KBRA Assigns Rating to MSD Investment Corp.'s $335 Million Senior Unsecured Notes
5 Aug 2024 | New York
KBRA assigns a rating of BBB to MSD Investment Corp.'s (“MSD” or “the company” or "the BDC") $335 million senior unsecured notes. The notes are comprised of four tranches: $69 million 7.00% Series A Senior Unsecured Notes Due August 7, 2027, $75 million Series B Floating Rate (TSFR3M + 3.05%) Senior Unsecured Notes Due August 7, 2027, $116 million 7.11% Series C Senior Unsecured Notes Due August 7, 2029, and $75 million Series D Floating Rate (TSFR3M + 3.35%) Senior Unsecured Notes Due August 7, 2029. The rating Outlook is Stable. The proceeds will be used to make new investments and pay down existing debt.
Key Credit Considerations
The rating and Outlook are supported by MSD's diversified $2.5 billion investment portfolio of 67 portfolio companies with a high percentage (89.9%) of investments comprised of senior secured first lien loans and the ability to co-invest with other funds managed by MSD Partners L.P. ("Adviser"). The Adviser is an affiliate of BDT & MSD Partners ("BDT & MSD Partners"), a merchant bank with an advisory and investment platform built to serve the distinct needs of business owners and strategic, long-term investors. BDT & MSD's $14+billion credit platform includes private corporate, liquid, private real estate, and opportunistic credit as well as the BDC. The company's management team having an average of 27 years of experience investing across credit cycles, reinforced by strong alignment with employees and affiliates, and DFO Management (the family office of Michael Dell). As the portfolio remains unseasoned, the company had only one portfolio company on non-accrual status with a FV of $1.95 million and a cost of $11.07 million. While gross leverage of 1.26x is on the high side of the company's target range (0.90 to 1.25x), KBRA believes it is appropriate when considering the company's high proportion of senior secured first lien loans, including liquid credit (34% of total investments at FV), along with significant uncalled capital of $837 million and no off-balance sheet leverage through joint ventures as of 1Q24. In addition, net leverage of 1.15x was more in line with peers at 1Q24.

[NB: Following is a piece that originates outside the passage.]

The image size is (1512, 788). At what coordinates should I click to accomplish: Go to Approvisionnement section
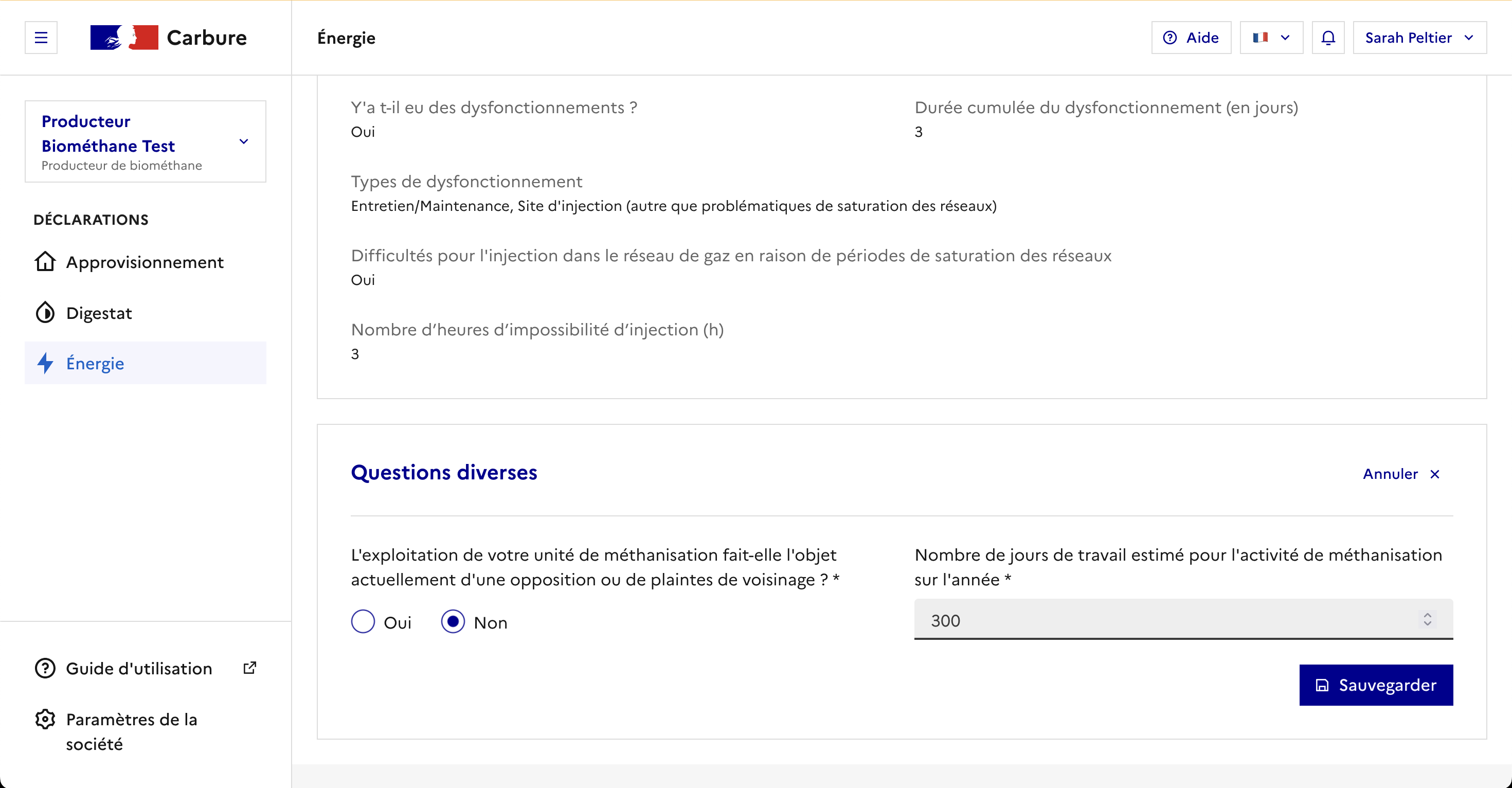tap(145, 262)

The company's funding sources are somewhat limited with two SPV asset facilities and a CLO. However, the company will increase its financial flexibility and boost pro-forma unsecured debt to around 28% when including the note offering and its subscription facility as of 1Q24. As of 1Q24, the company had adequate liquidity, with $140 million in cash, $207 million available bank lines, and $837 million of undrawn capital commitments set against $353 million of unfunded investment commitments and no near-term maturities.

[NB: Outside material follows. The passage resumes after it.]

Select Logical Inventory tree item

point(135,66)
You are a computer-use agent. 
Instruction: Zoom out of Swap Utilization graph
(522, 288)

Counterbalancing these strengths are MSD Investment Corp.'s limited operating history, which is somewhat offset by the long tenure of its management in private credit, and the company's requirement to distribute 90% of net investment income, negating the ability to retain earnings and illiquid assets. The company's funding profile remains highly secured though improved with this offering.

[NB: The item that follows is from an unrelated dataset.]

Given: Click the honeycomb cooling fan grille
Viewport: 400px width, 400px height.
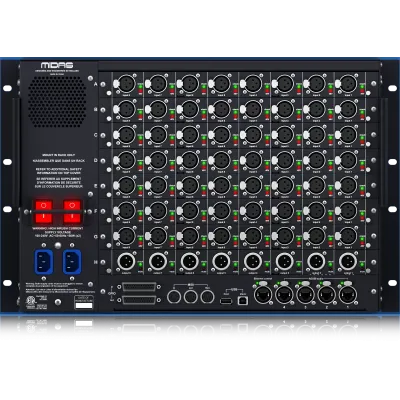Looking at the screenshot, I should (57, 102).
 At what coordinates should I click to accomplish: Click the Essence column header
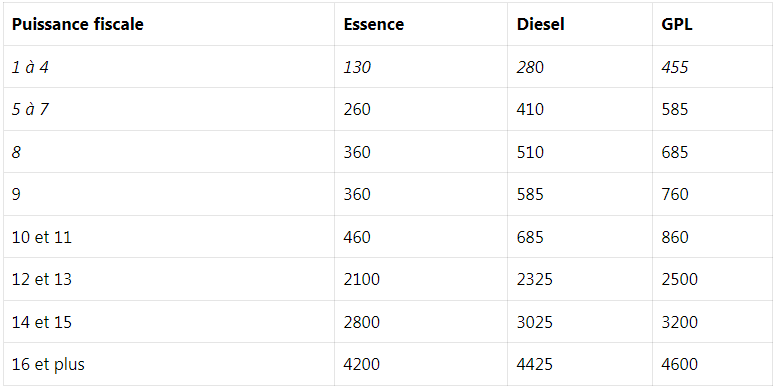(x=374, y=24)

MSD Investment Corp. is an externally managed, private business development company ("BDC") operating under the Investment Company Act of 1940 and has elected to be treated as a regulated investment company ("RIC") for federal tax purposes. The company's Adviser is a Delaware limited partnership and an affiliate of BDT & MSD Partners, a merchant bank with an advisory and investment platform servicing the distinct needs of business owners and strategic, long-term investors. Formed in February 2021 as a Delaware limited liability company, MSD converted to a Maryland limited liability company, MSD Investment, LLC (Jan. 1, 2022), and then converted to a Maryland corporation, at which time it changed to its current name, MSD Investment Corp.
Rating Sensitivities
A rating upgrade is not expected in the medium term. A rating downgrade and/or an Outlook change to Negative could be considered if there is a significant downturn in the U.S. economy with negative impact on MSD's earnings performance, asset quality, and/or leverage. A significant change in senior management and/or risk management policies could also lead to negative rating action.